Saunders is giving good advice to writers, dutifully encouraging them to keep homing the craft during their time apart. I’m more inclined to tell people to take a break from it all, to be honest. But I appreciated immensely the specific advice for how we might write this time in history, and the new forms he suggest could arise out of its strangeness and uncertainty.

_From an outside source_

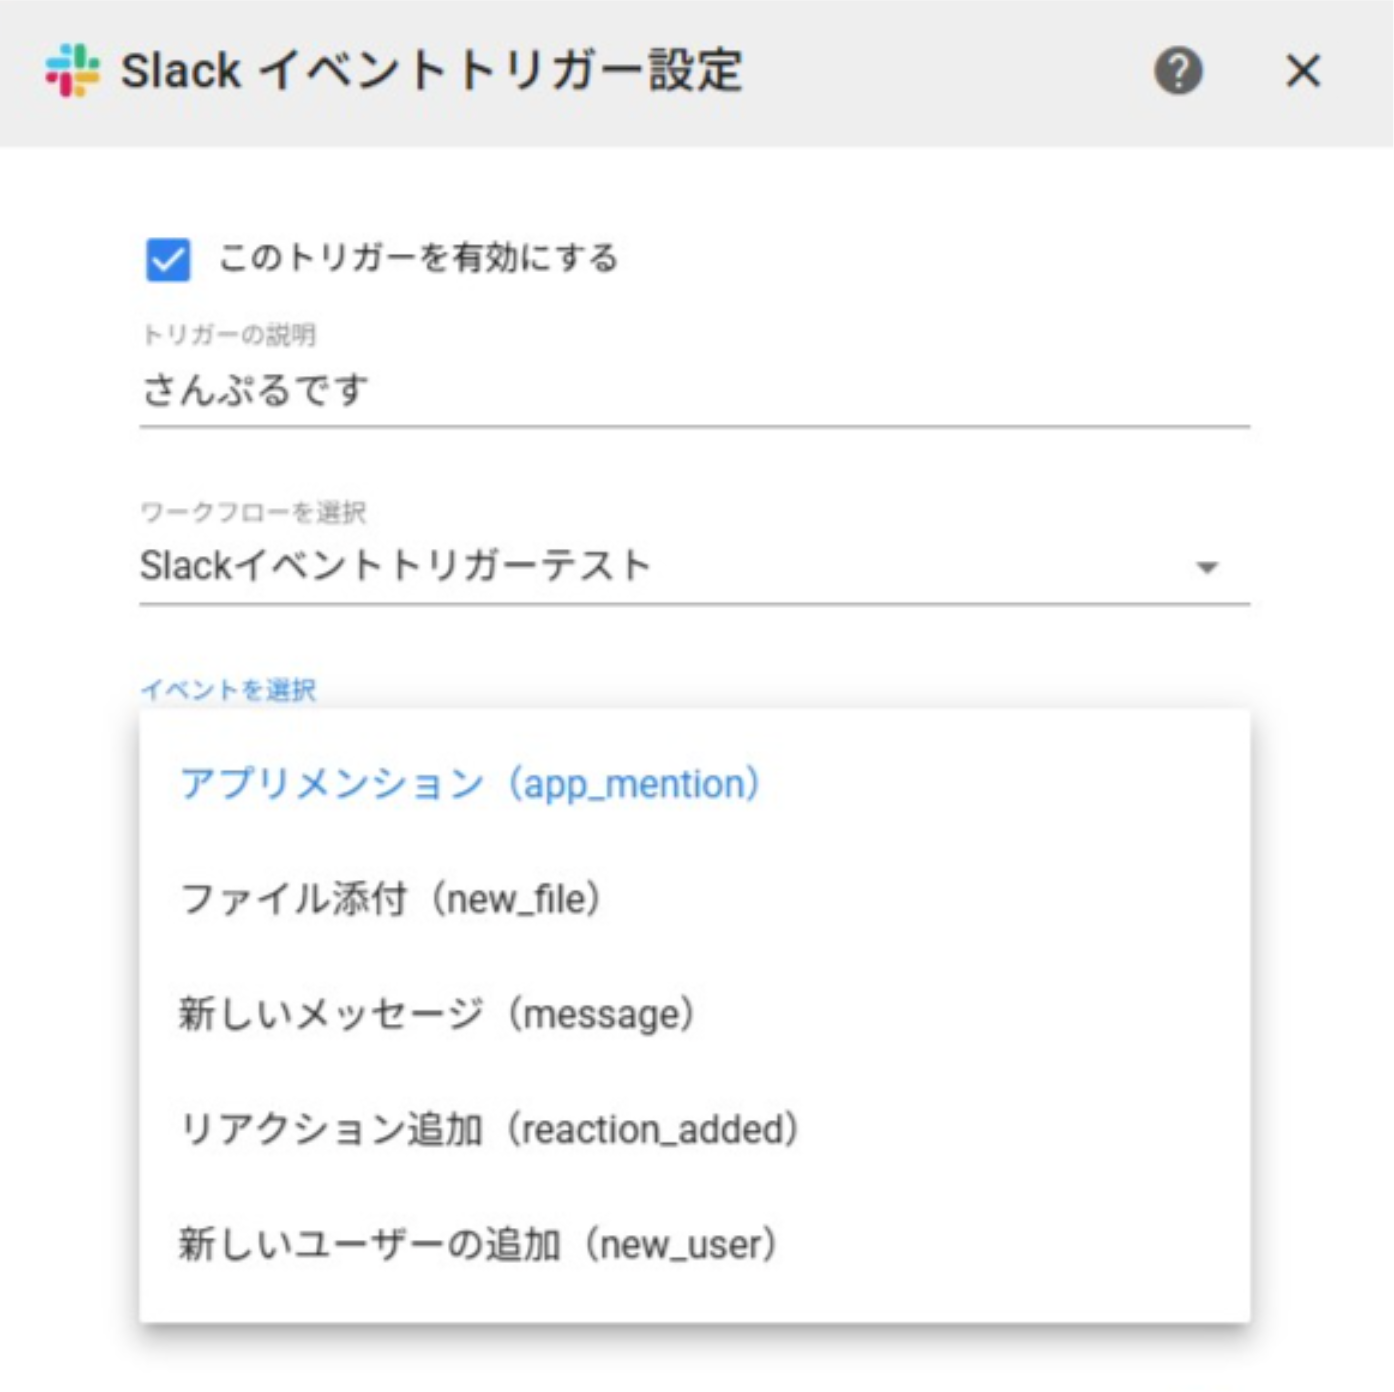Click the このトリガーを有効にする label text

tap(418, 258)
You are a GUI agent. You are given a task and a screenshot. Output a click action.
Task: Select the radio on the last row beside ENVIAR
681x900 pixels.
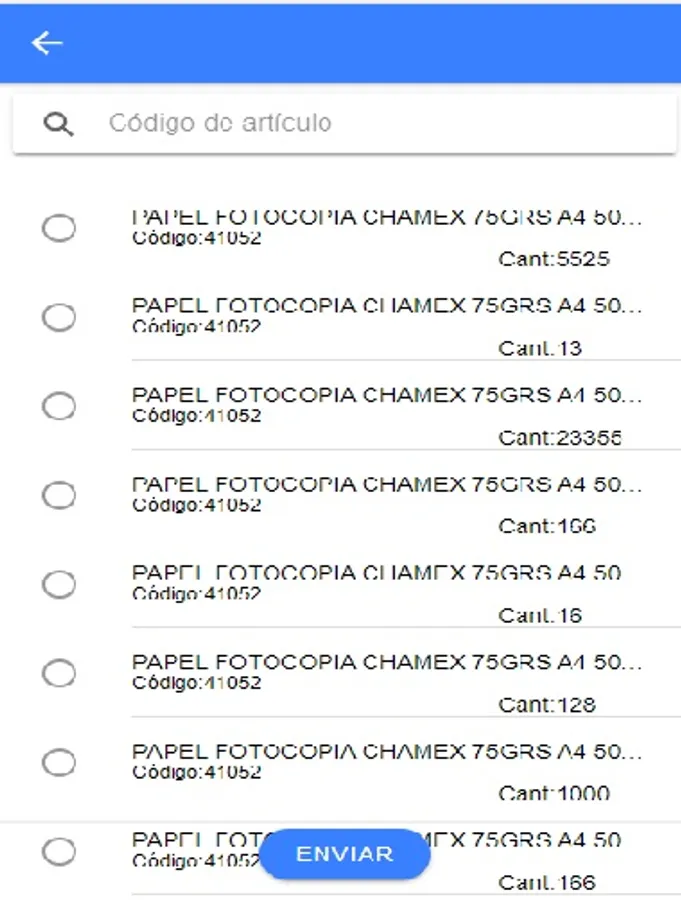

But Saunders’ advice is useful for anyone interested in giving the planet all of the attention it deserves, so that we can become better stewards of it and of our own souls. When we learn to see the world in this way, seriously noticing all that is happening around us—especially the global groundswell of goodness that we never could have imagined before this moment in history; when we hold fast to the idea that the future is unknown; when our forms of thinking encourage a genuine openness and curiosity about what the future might hold, for us personally, for our communities, and for the wider world, well, then we are never entirely without hope. This is the gentle push we need to go on, instead of to wallow in our despair. So, for whatever it is worth, here is my advice to you in this time of plague-living: rather than letting fear and anxiety, or worse still, a Pollyannaish optimism, paralyze you, let mystery and wonder be an animating force in whatever it is that you do just now. Keep your eyes open to the beauty that is still all around, and remember that it comes in many forms—joy and sorrow, in equal measure. Notice and feel everything as it unfolds. Keep a record of it, even, as you never know when that might prove useful or pleasurable. Finally, keep the faith by way of the sound judgment that tomorrow is now, as it ever was, completely unknown. Don’t squander the loveliest of gifts life has to offer, even at such a time as this, for a future you cannot possibly imagine and of which you have no memory.
 James Wood. Serious Noticing: Selected Essays, 1999 – 2019 . New York. Macmillan. April 2020.
 This quote is taken from the book title by: Marshal Berman. All that is Solid Melts Into Air. London. Penguin Books. 1982.
 Rebecca Solnit. Men Explain Things to Me. “Woolf’s Darkness,” pp. 87 – 88. Chicago. Haymarket Books. 2014.
 Ibid., 88.
 George Saunders. “A Letter to My Students as We Face the Pandemic.” New Yorker. 8 April, 2020.